Read: Wylanbriar Dog Blog on the website: Updated! 1st February 12´!
We had this problem with Bozo back in the depths of winter. We desperately tried to stop him but in the end we put a fence & gate around our patio area so he could only have access to the grass area when he was supervised. As it turns out, it was the best thing we could have done as he now only does his toilet business on the patio which is much easier to clean up and when the kids are running around in the garden they are not knocked over by a 26kg mad dog!
When Genie started to dig in the lawn I would say NO! and carry her to one of my flower beds which was at the back of the garden which had some old sand in it... Now I've managed to teach her (for the most part!) that her digging place is in the sand bed.
You need to be on hand for a bit and vigilent so you can catch her in the act and then put her somewhere you don't mind her digging (you could try a particular flower bed (with sand) or a sand pit??? and then she knows the place to do it in... or you could try to teach her that behaviour in total in not appropriate by saying 'Argh Argh' when she digs and reward her when she stops - she'll soon get it... I do think though that the frantic puppy stage does pass... Lula never digs anymore... all the best.

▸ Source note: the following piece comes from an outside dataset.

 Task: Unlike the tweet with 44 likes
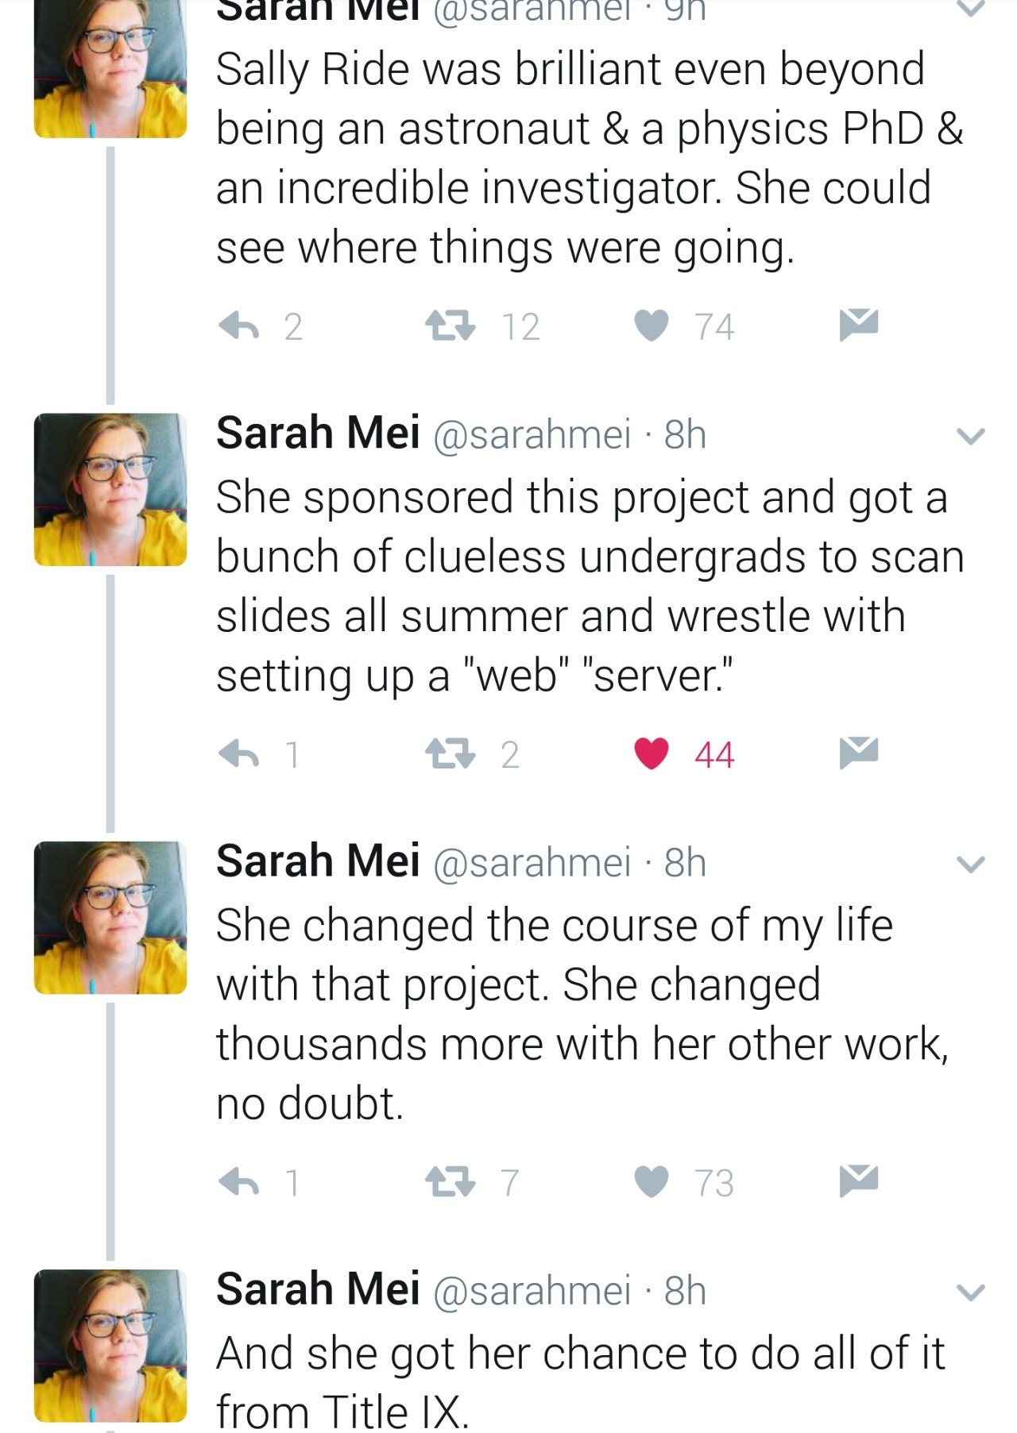point(652,753)
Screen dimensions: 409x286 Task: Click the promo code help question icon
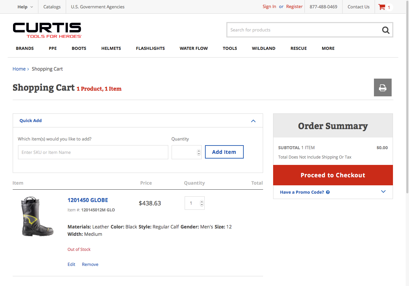(328, 192)
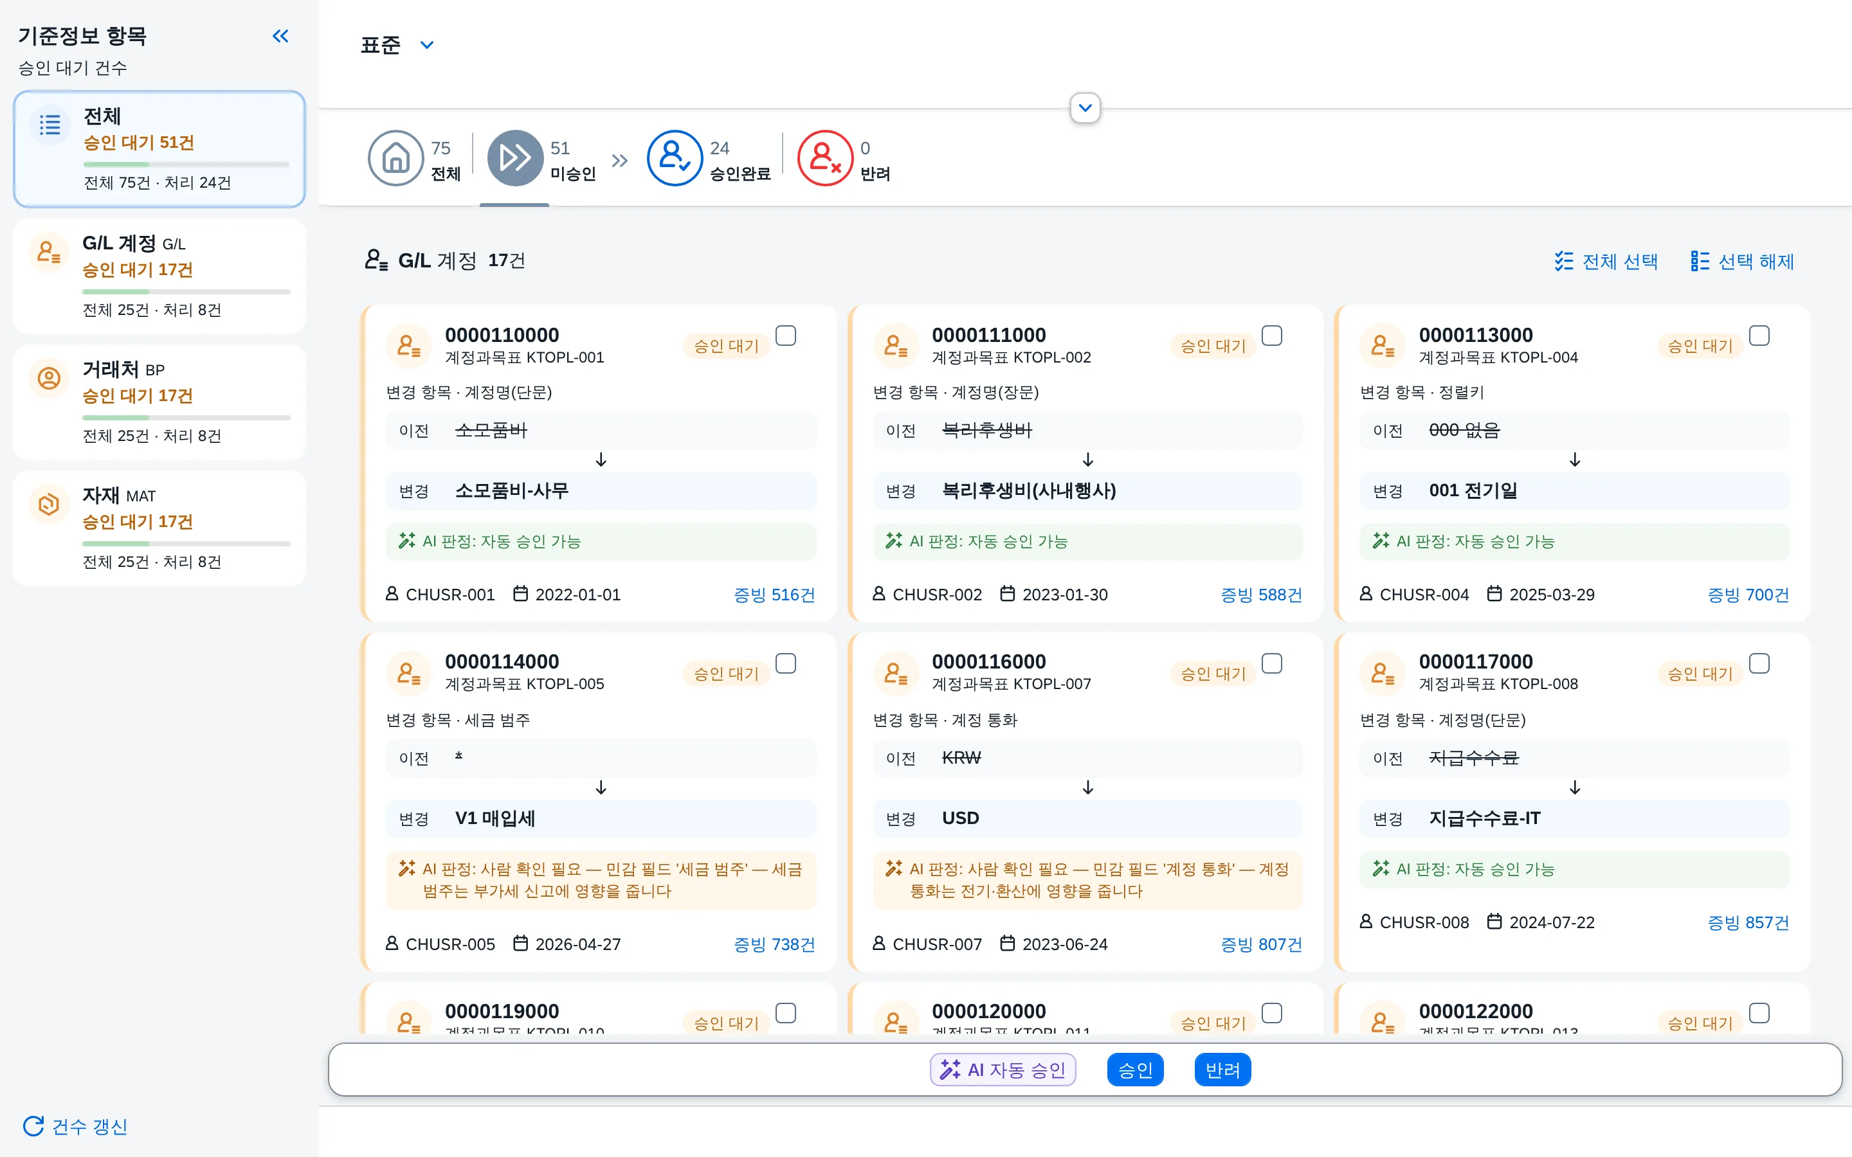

Lisa
I never, ever found a way round this problem as it wasn't possible to catch my lab everytime or fence part off. He did grow out of it though.
Sorry, I'm not more help!
Oscar LOVES to dig! And as much as I'd love to leave him to get on with it and follow his natural urges, our house is starting to resemble a mud hut!

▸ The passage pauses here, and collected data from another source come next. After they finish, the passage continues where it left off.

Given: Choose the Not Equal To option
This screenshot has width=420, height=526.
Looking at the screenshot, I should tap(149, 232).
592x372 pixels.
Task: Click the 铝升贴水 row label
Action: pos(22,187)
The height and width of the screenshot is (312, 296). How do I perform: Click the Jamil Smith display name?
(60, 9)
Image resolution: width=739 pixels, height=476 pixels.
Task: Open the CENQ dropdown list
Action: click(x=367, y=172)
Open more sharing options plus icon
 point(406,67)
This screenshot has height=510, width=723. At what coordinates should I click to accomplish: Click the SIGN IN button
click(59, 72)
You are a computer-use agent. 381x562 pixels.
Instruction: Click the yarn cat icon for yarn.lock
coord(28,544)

Anyway, I read somewhere on the internet a little tip to stop digging, and it has worked 100% with Oscar.
When he first starts to dig a hole we correct him. Sometimes this works, sometimes not - depends how naughty he's feeling. If he continues, we go and collect a little nugget of his poo, distract him for a few seconds and plop it into his hole.

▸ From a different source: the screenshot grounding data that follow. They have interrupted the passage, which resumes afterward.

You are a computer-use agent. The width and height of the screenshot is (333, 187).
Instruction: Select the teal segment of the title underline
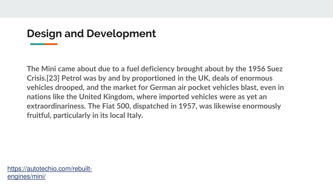[37, 44]
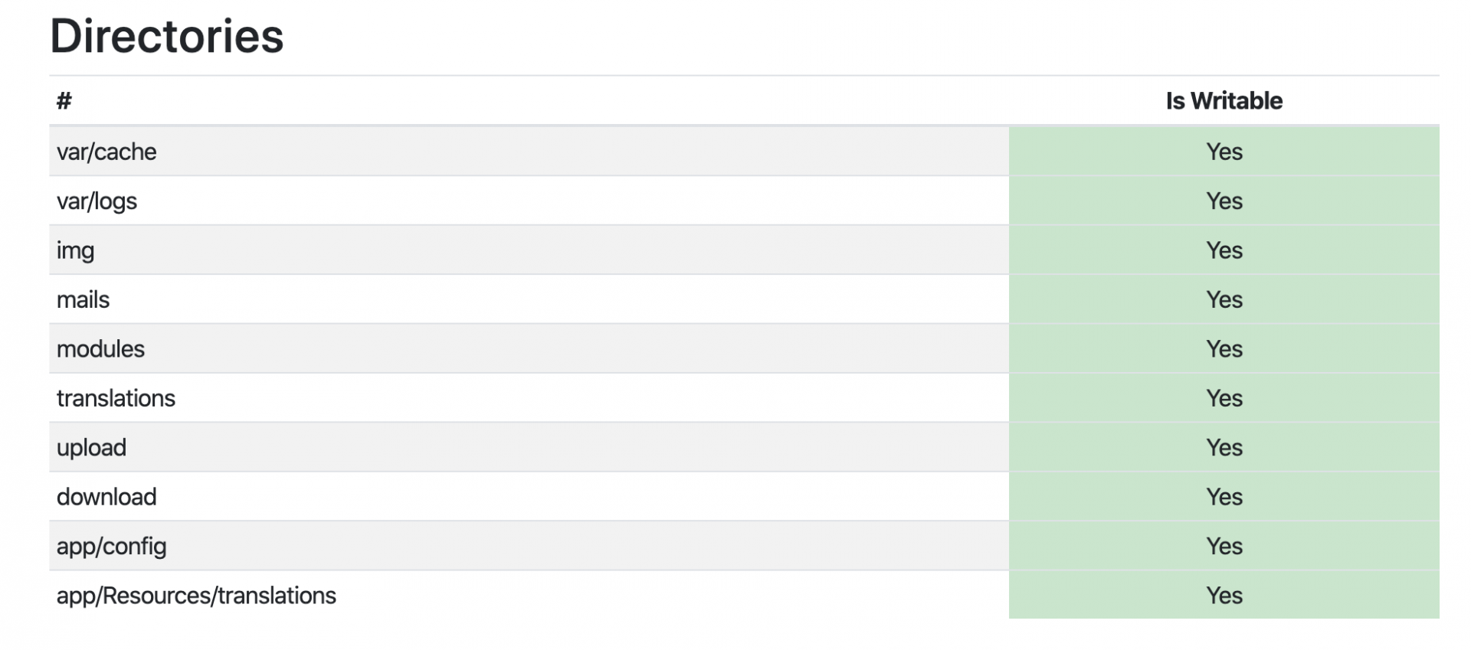Click the # column header
Screen dimensions: 1471x650
click(64, 100)
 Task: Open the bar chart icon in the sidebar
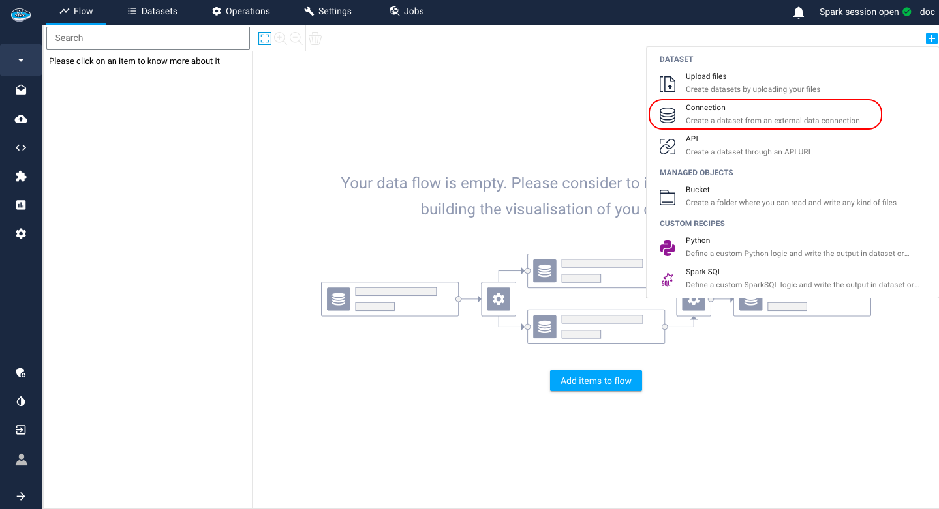tap(21, 205)

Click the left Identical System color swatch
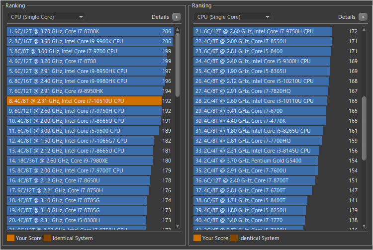point(47,238)
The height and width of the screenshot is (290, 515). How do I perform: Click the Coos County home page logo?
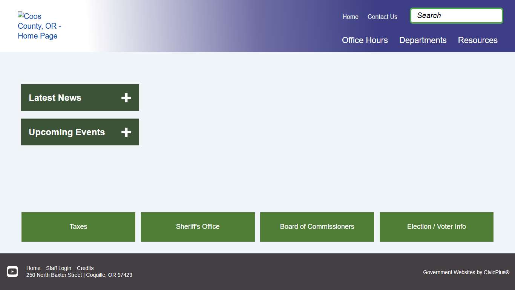[x=39, y=26]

The first time we did this, he'd literally spent 15 mins digging a crater. We ploppoed the poo in, he pounced at his hole ready for the next session, stopped dead, had a little sniff, and then proceeded to spend the next 15 mins filling his hole back in with his nose, pushing all the freshly dug earth back into it! I've never seen anything so funny in my life!
This clearly only works if you have a puppy who doesn't like dog poo, and particularly their own!
No, she's not trying to escape, she's just doing as all Labs do, which is go visit her cousins in Australia. The only cure is to confiscate her shovel! Most either eventually get to Australia or give up the attempt.
Brooke should not be so bad Jacque, it's beneath the dignity of a Flatcoat.
THE HONOURABLE LUCINDA
Lucy’s an uncommon dog,
She’d like it understood
That somewhere in her ancestry
There must be royal blood,
She has a way of peering down
Her rather regal nose
That says, “we have to tolerate
This riff-raff I suppose,
But really this is not the sort
Of service I expect,
These servants just don’t seem to know
The meaning of respect”.
One wouldn’t find Lucinda
Turning silly doggy tricks,
Or spoiling her coiffure
By chasing rabbits, cats or sticks,
She has much more important things
To sit and contemplate,
Matters more becoming
To her elevated state.
Quite frankly I feel honoured
That, with her fine pedigree
Lucinda still puts-up with
Such a mongrel cur as me!
PDB
Sadly Polly's Lucy died some years ago now, but she really was like her poem!